*** RECORD EXCERPTS ***

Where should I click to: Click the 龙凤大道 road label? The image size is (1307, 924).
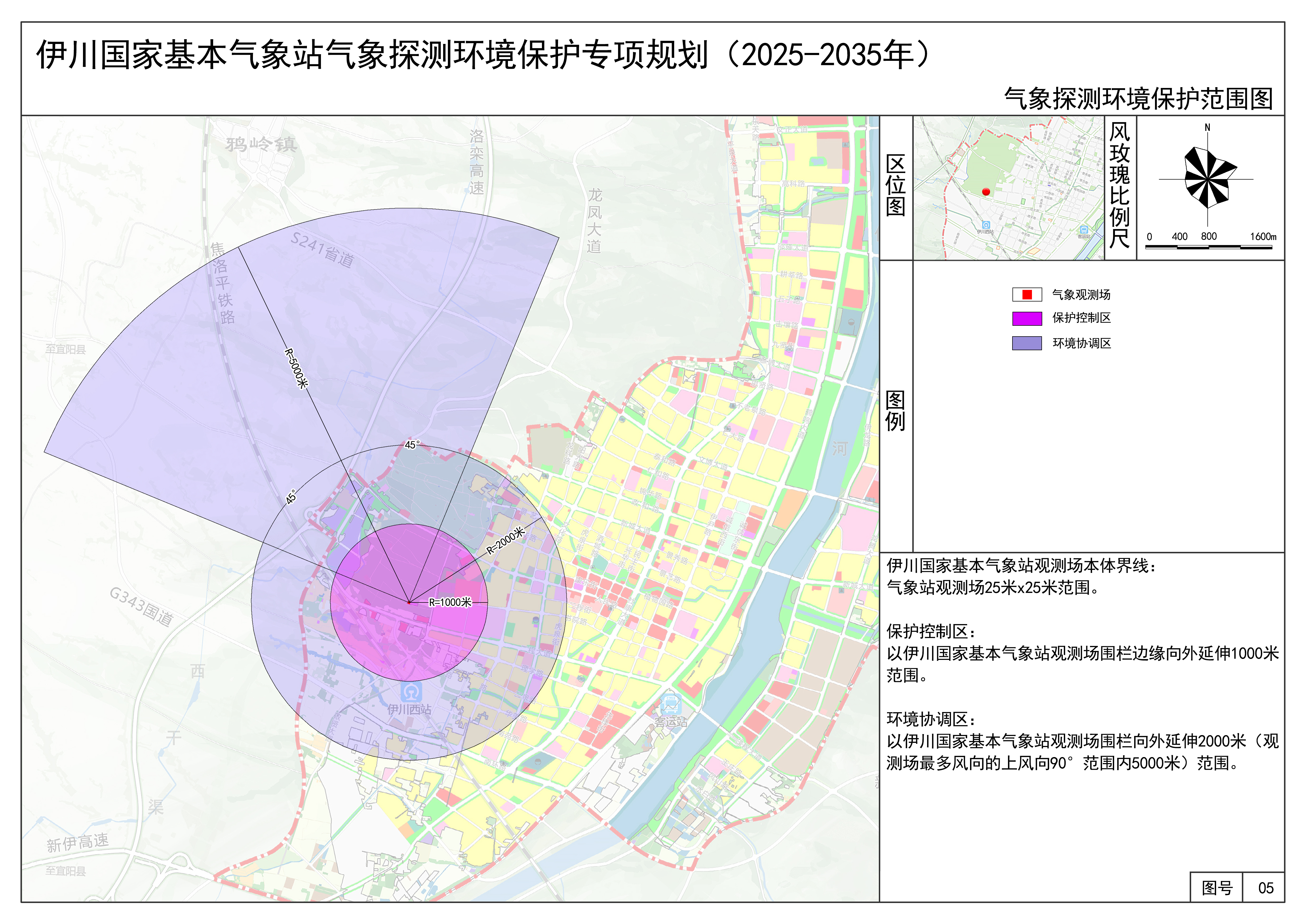[594, 221]
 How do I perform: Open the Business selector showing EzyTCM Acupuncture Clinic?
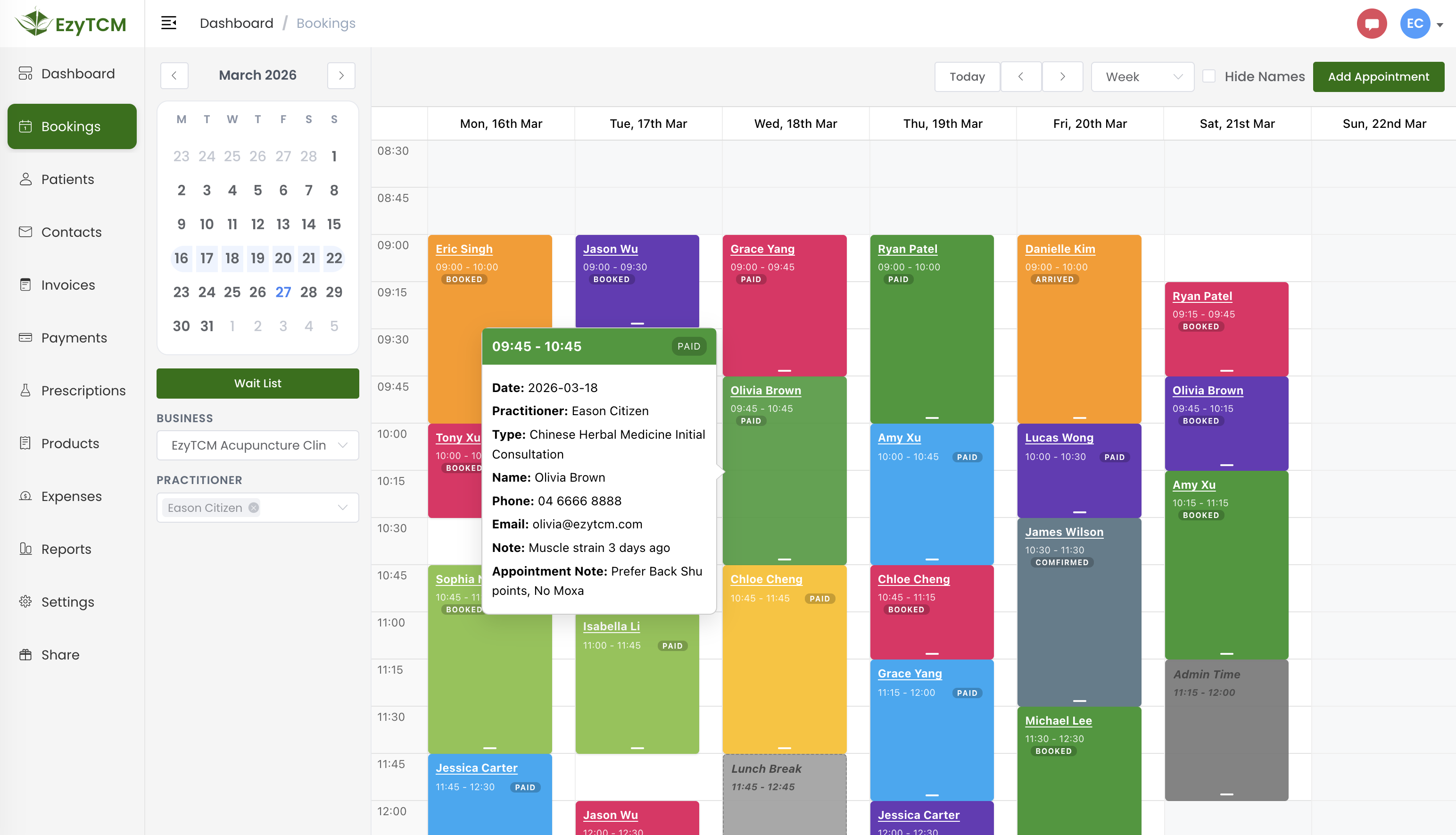click(257, 445)
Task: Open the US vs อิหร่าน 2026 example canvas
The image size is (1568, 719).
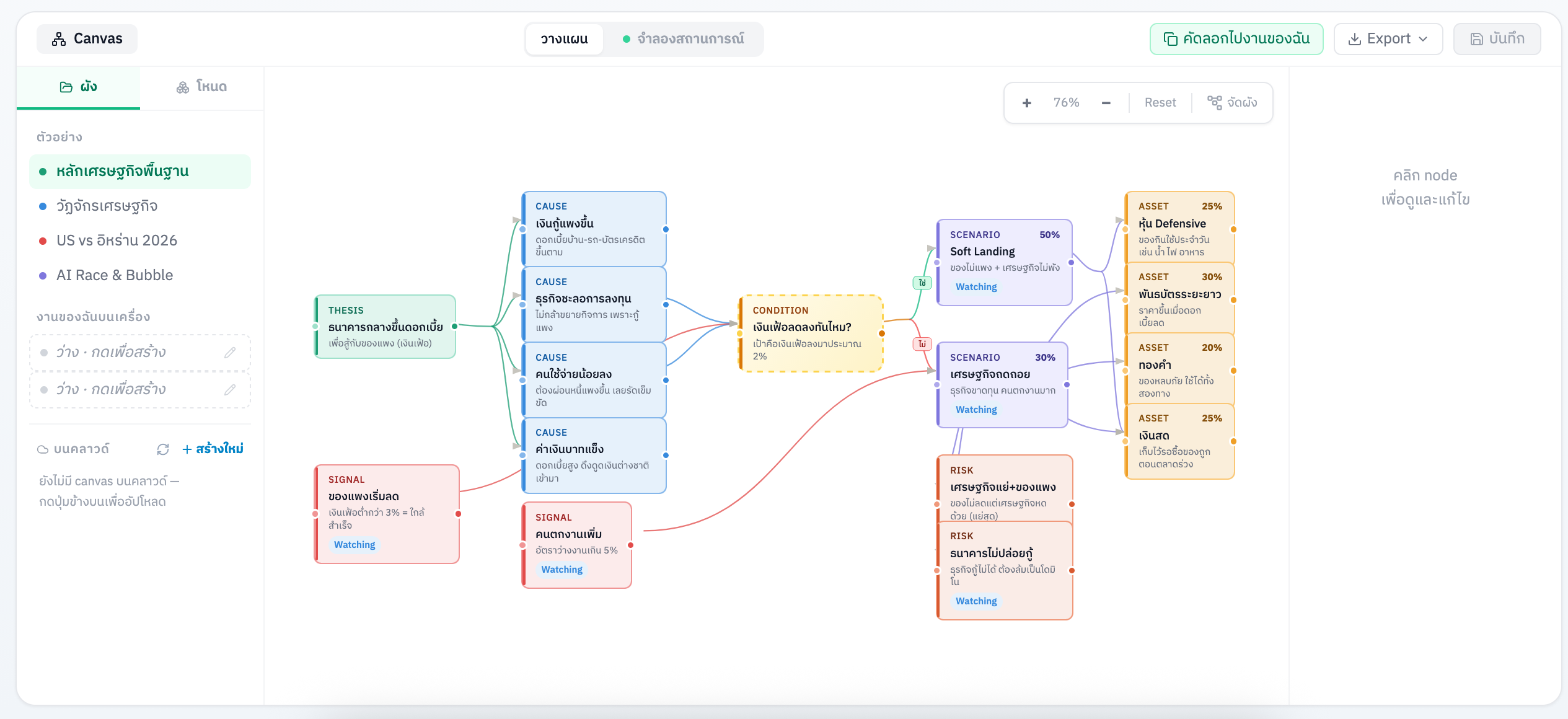Action: 115,240
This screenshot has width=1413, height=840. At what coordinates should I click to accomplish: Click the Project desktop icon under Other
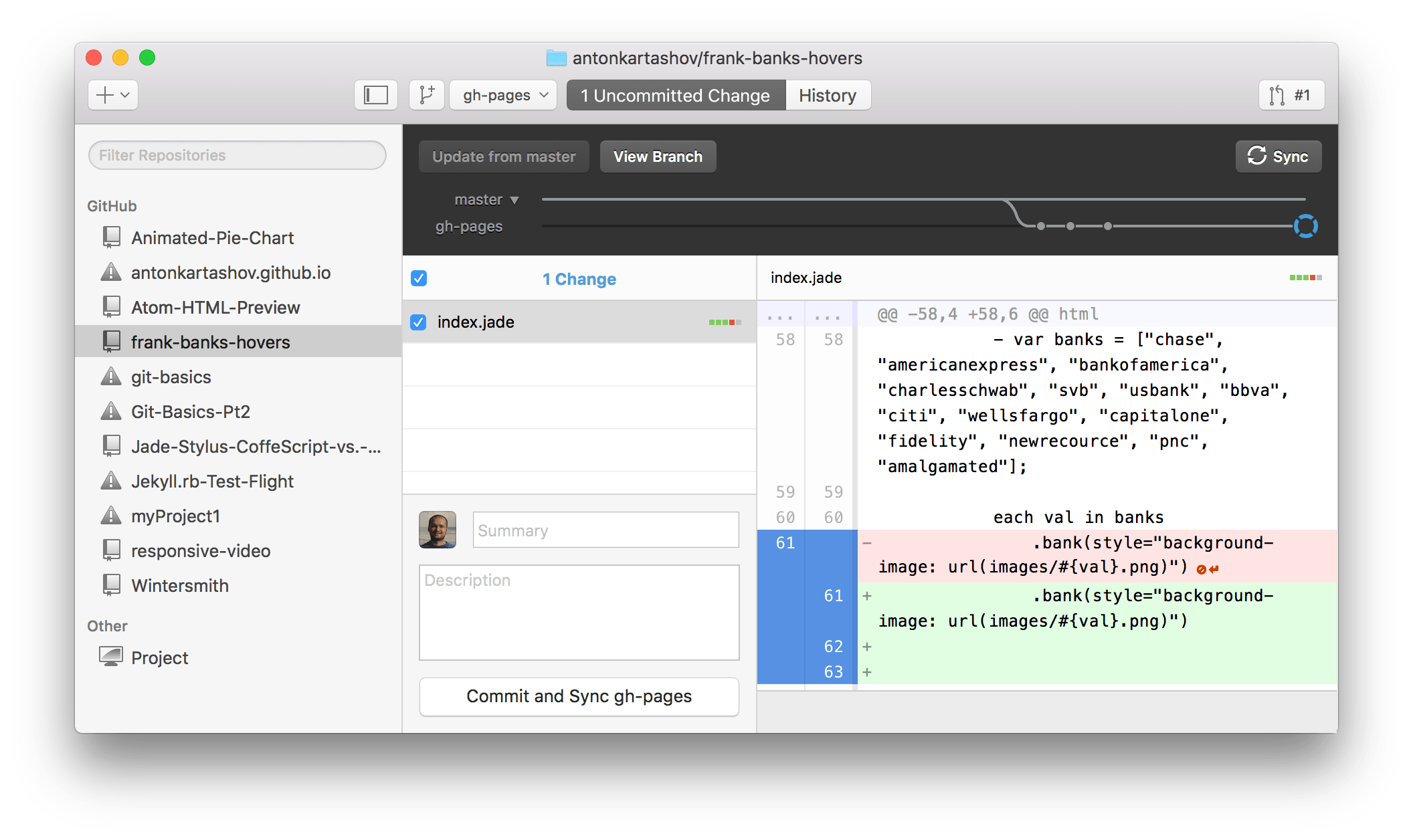tap(111, 656)
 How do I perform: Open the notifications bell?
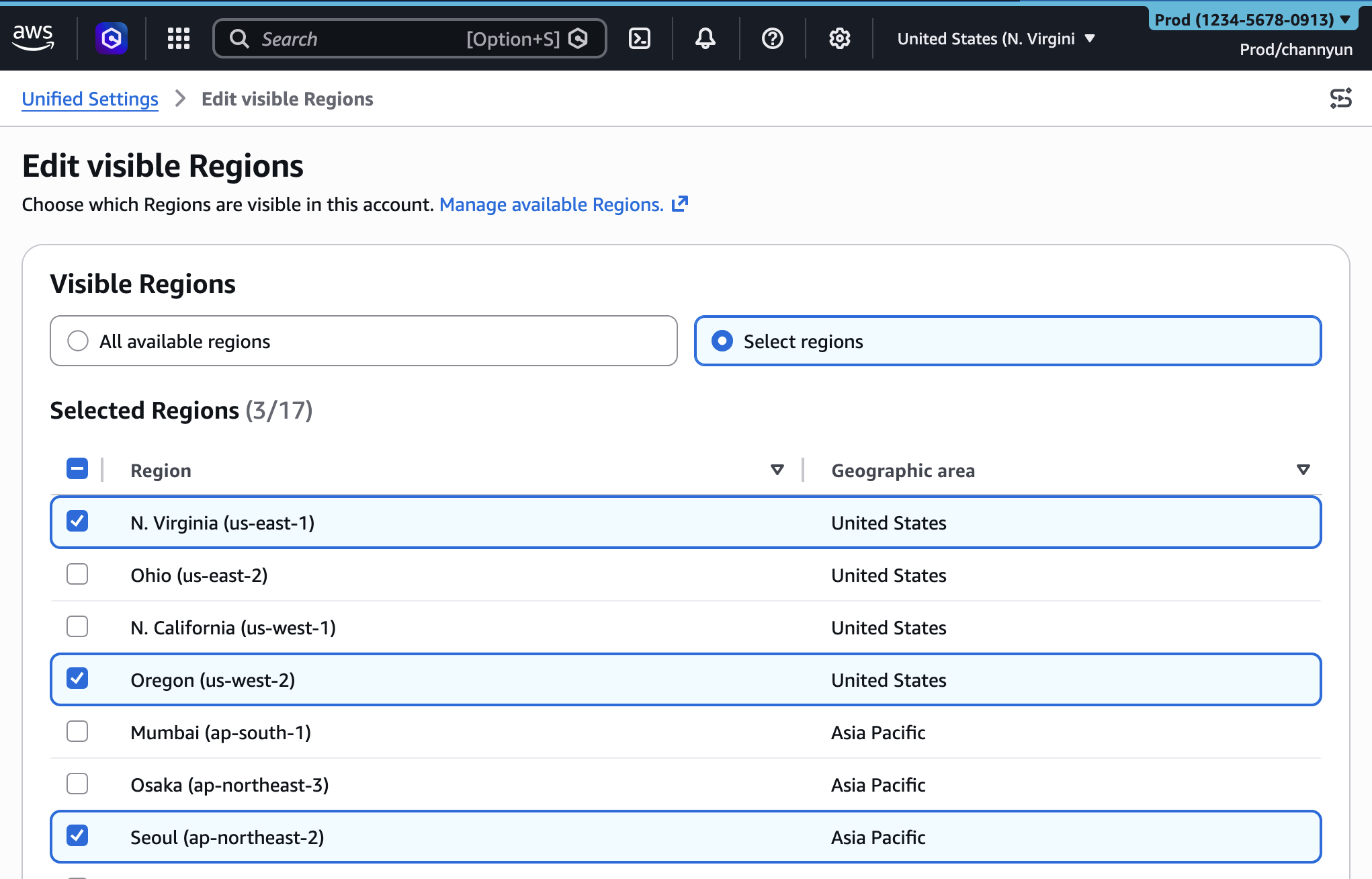705,38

*** End of RECORD EXCERPTS ***

REQUIREMENT |
What is needed is every record above, restated word for word, with the pictures left out.

EXPECTED ANSWER |
Where should I click to: Click the 龙凤大道 road label? The image size is (1307, 924).
[594, 221]
 How do I perform: Open the Business selector showing EzyTCM Acupuncture Clinic?
click(257, 445)
Task: Open the US vs อิหร่าน 2026 example canvas
The image size is (1568, 719).
Action: 115,240
This screenshot has width=1413, height=840. At what coordinates should I click to accomplish: Click the Project desktop icon under Other
tap(111, 656)
 How do I perform: Open the notifications bell?
705,38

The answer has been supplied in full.